%%
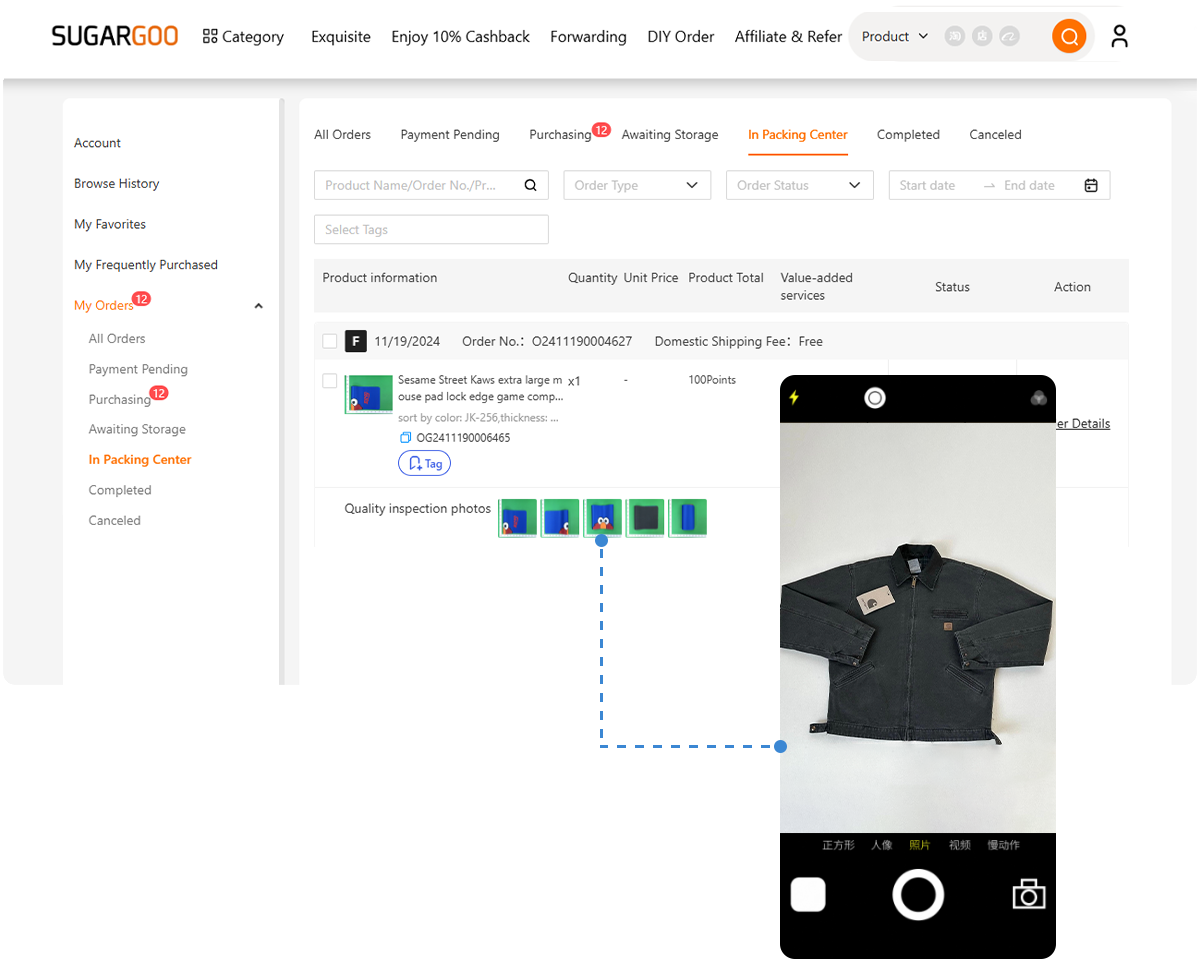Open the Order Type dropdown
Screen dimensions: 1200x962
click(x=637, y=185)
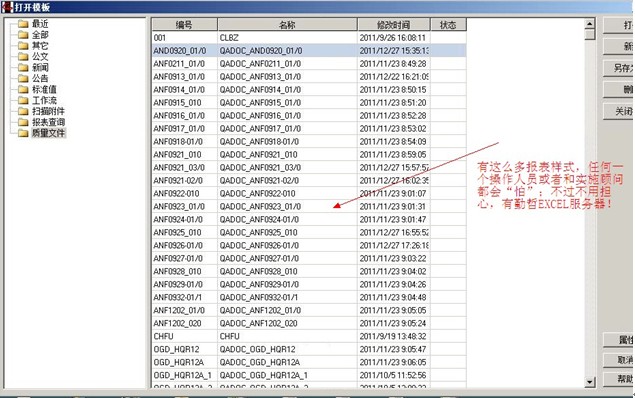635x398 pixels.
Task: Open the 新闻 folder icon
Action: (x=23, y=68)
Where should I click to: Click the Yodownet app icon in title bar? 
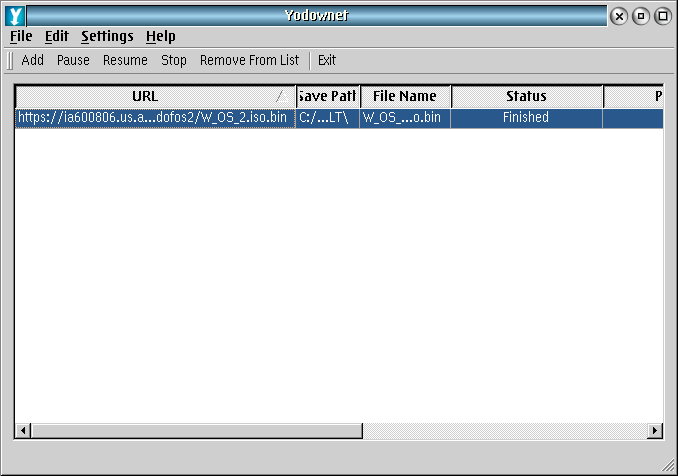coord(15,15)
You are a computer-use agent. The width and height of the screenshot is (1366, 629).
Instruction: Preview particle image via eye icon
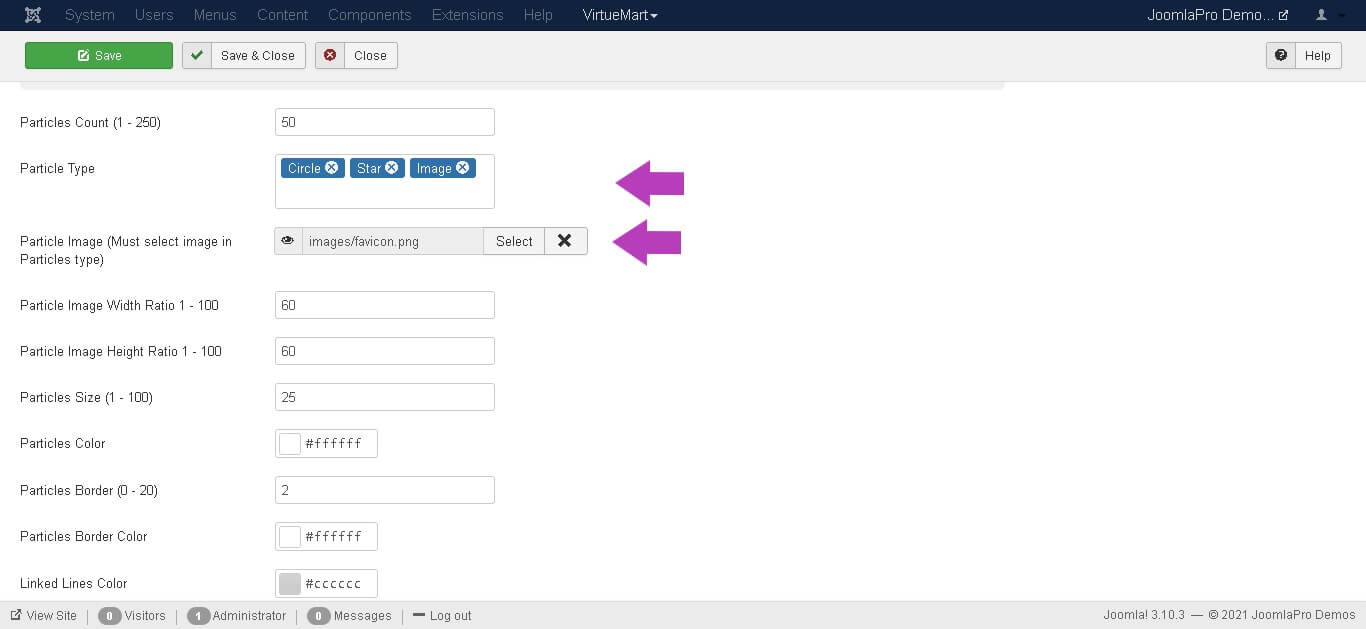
%%
» **WHAT YOU SHOULD DO**:
Lay out every line of the listing above as a numbered list, with blank lines and the pictures left out.

» **TASK SOLUTION**:
1. Open the Order Type dropdown
2. Screen dimensions: 1200x962
3. click(x=637, y=185)
4. 635x398 pixels.
5. Task: Open the 新闻 folder icon
6. Action: (x=23, y=68)
7. Where should I click to: Click the Yodownet app icon in title bar? 
8. coord(15,15)
9. You are a computer-use agent. The width and height of the screenshot is (1366, 629).
10. Instruction: Preview particle image via eye icon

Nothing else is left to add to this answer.